As gold continues to surge to new all-time highs, more Bitcoin enthusiasts are exploring ways to gain exposure to the precious metal. But for crypto-native investors, navigating the traditional gold market hasn’t been so seamless.
Meanwhile, gold advocates argue that buying and holding the metal remains far more straightforward than dealing with the complexities of Bitcoin wallets and self-custody. So, how do these two asset classes really compare for today’s investor?
Accessibility: Bitcoin Is Easier for the Digitally Native
For crypto users, acquiring Bitcoin is fast, frictionless, and available 24/7. According to Ross Shemeliak, co-founder of the tokenization platform Stobox, Bitcoin is significantly more accessible than physical gold:
“There’s no need for vaults or physical storage. With Bitcoin, you skip the logistical headaches of transportation, verification, and reselling.”
Adam Lowe, chief of product at self-custody platform CompoSecure, echoed this sentiment.

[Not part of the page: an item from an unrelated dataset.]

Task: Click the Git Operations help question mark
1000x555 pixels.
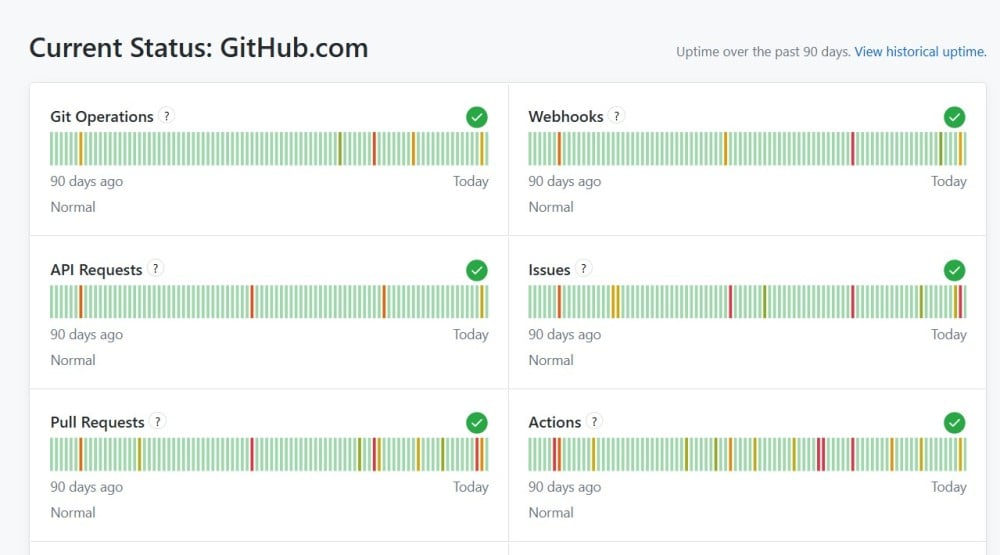Action: (x=167, y=116)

He pointed out that with gold, buyers need to ensure purity, trust dealers, and navigate a supply chain. Liquidity also becomes an issue when trying to sell gold, as it’s often offloaded below market price.
The Hidden Costs of Physical Gold
Buying gold isn’t as simple as walking into a store. Investors often pay a premium over spot prices, especially when dealing with coins or bars. Add to that the challenge of secure storage, insurance, and verification, and the appeal of physical gold starts to fade — especially for younger, tech-savvy investors.

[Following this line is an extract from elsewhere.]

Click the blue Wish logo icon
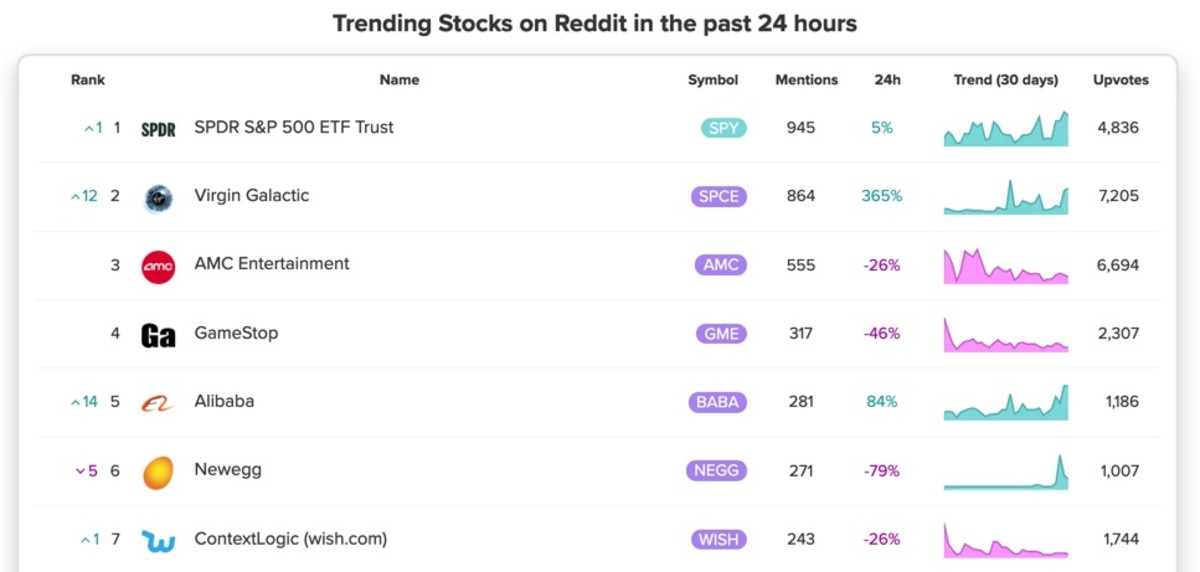This screenshot has width=1200, height=572. coord(158,541)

Shemeliak highlights this reality:
“Retail investors typically face widened spreads and limited liquidity. In contrast, Bitcoin offers verifiability, global liquidity, and ease of transfer.”

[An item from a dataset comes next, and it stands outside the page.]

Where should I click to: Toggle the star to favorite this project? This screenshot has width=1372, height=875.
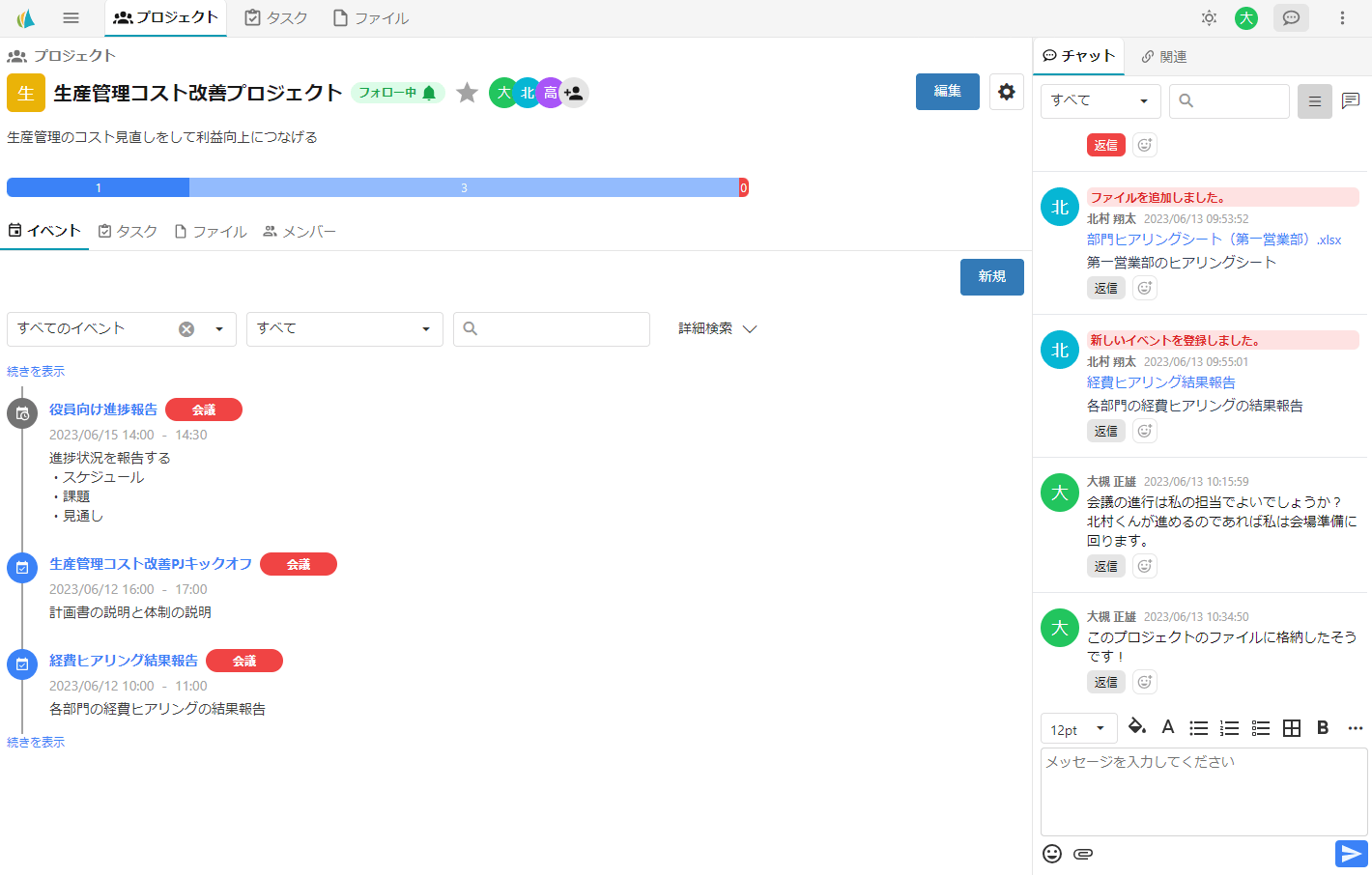[467, 92]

The Challenge of Bitcoin Self-Custody
Not everyone agrees Bitcoin is simpler.
Rafi Farber, a staunch gold advocate and publisher of End Game Investor, argues that Bitcoin’s so-called ease is overstated — especially for newcomers unfamiliar with crypto’s steep learning curve.
“If you’re not already set up, buying Bitcoin can be daunting. You need to learn how wallets work, remember recovery phrases, and safely store private keys. One mistake, and your assets could be lost forever.”
Indeed, even companies like Trezor acknowledge that usability remains one of the biggest obstacles to mainstream adoption. They offer onboarding sessions — for a fee — to help users navigate self-custody safely.
Digital vs Physical Ownership: What Matters More?
While Farber claims physical gold is easy to acquire through coin or jewelry shops, Shemeliak pushes back:
“Buying a gold coin at a shop doesn’t make it a sound investment. Without proper origin verification and secure storage, you’re likely buying a keepsake — not a reliable store of value.”
He argues that digital assets, including Bitcoin and tokenized gold, provide transparency, on-chain verifiability, and far superior liquidity.
Still, Shemeliak doesn’t view Bitcoin as a direct competitor to gold:
“Gold has historical significance and enduring value. But Bitcoin is building the financial infrastructure for the next century.”
Performance Check: Bitcoin vs Gold in 2025
As of now, gold is trading at $3,327, up 27% year-to-date (YTD), breaking record highs. Bitcoin, on the other hand, hit new peaks near $110,000 in late 2024, but has since cooled off and is down 10% YTD, currently trading around $84,525, according to CoinGecko.
While both assets have proven to be strong hedges in turbulent markets, their investment profiles — and underlying philosophies — remain distinctly different.
Final Thoughts
Gold and Bitcoin serve different investor needs. Gold brings legacy, stability, and physical tangibility. Bitcoin offers programmability, borderless transfer, and digital-native flexibility.
For those comfortable in the digital world, Bitcoin’s accessibility and transparency can be a huge advantage. For more traditional investors, gold’s physical nature and established reputation remain reassuring.
Ultimately, the better investment depends on your risk appetite, technological comfort, and long-term outlook.